Minced tissue was lysed in RIPA buffer (Sigma), and total protein quantified via the BCA assay (Pierce). Lysates were mixed with LDS sample buffer (Invitrogen) and boiled for 5 min; equal amounts of total protein were run in NuPAGE Novex 4–12% Bis-Tris polyacrylamide gels (Life Technologies) and transferred to nitrocellulose membranes. Non-specific antibody binding was blocked with 5% nonfat milk in TBS-T (50 mM Tris, 150 mM NaCl and 0.1% Tween-20) for 30 min.

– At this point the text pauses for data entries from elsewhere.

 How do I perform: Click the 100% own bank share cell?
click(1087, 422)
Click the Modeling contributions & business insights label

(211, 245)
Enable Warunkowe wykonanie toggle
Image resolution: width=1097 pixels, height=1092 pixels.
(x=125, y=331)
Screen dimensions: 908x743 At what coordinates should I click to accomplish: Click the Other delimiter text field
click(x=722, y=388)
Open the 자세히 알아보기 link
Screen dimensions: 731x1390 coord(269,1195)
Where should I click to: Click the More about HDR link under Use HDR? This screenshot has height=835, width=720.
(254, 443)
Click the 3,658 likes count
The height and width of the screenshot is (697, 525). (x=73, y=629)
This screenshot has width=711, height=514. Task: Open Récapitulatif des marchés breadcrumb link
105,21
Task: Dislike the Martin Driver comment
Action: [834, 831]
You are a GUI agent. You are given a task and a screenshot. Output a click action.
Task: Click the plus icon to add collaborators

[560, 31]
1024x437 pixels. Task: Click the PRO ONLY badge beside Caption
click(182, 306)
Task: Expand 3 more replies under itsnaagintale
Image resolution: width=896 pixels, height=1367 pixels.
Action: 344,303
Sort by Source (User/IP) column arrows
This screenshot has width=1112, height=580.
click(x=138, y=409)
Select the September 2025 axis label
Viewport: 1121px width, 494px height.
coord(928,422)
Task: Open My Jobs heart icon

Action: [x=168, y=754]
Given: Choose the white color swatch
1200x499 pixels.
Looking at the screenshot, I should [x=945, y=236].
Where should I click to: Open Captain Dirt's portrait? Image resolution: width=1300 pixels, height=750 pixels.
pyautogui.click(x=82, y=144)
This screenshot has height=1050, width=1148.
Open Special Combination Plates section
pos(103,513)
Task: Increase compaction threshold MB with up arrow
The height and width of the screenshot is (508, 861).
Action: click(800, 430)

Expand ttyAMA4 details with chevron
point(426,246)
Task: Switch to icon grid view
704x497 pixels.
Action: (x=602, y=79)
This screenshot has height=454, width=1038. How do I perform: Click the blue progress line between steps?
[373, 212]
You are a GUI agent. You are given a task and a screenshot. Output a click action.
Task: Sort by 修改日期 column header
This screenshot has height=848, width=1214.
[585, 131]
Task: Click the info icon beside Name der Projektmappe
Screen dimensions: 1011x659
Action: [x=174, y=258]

The membranes were then incubated with primary antibody in 5% milk in TBS-T: rabbit anti-LDLR (Abcam Clone EP1553Y) diluted 1:1000 overnight at 4 °C or rabbit anti-GAPDH (Cell Signaling Clone 14C10) diluted 1:5000 for 60 min at room temperature. Membranes labeled with primary antibodies were incubated with anti-rabbit HRP-conjugated antibody (Sigma-Aldrich, A6154) diluted 1:5000 for 60 min and washed with TBS-T for 60 min. Membranes were visualized using the Immun-Star WesternC Chemiluminescence Kit (Bio-Rad) and images were captured using a ChemiDoc XRS+ system and processed using ImageLab software (Bio-Rad). Uncropped western images are shown in Supplementary Fig. 6.

Histology

A cross section of the median liver lobe was fixed overnight in 4% PFA and embedded in OCT using liquid nitrogen-cooled isopentane. 10 µm sections were cut onto pre-treated histological slides. Hematoxylin and eosin was used to reveal general liver histopathology.

Serum analysis

After harvest, serum was stored in one-time use aliquots at −80 °C. Total cholesterol and LDL cholesterol levels were measured from serum via a colorimetric assay according to the manufacturer’s instructions (ThermoScientific Total Cholesterol Reagents #TR13421 and WakoChemical LDL Cholesterol #993–00404). ALT secretion was measured from serum via a colorimetric assay according to the manufacturer’s instructions (Sigma-Aldrich #MAK052). Pcsk9 serum protein levels were quantified by ELISA with a standard curve according to the manufacturer’s instructions (R&D Systems #MPC900).

Data availability

Raw RNA-seq data are available on Gene Expression Omnibus (GSE109608).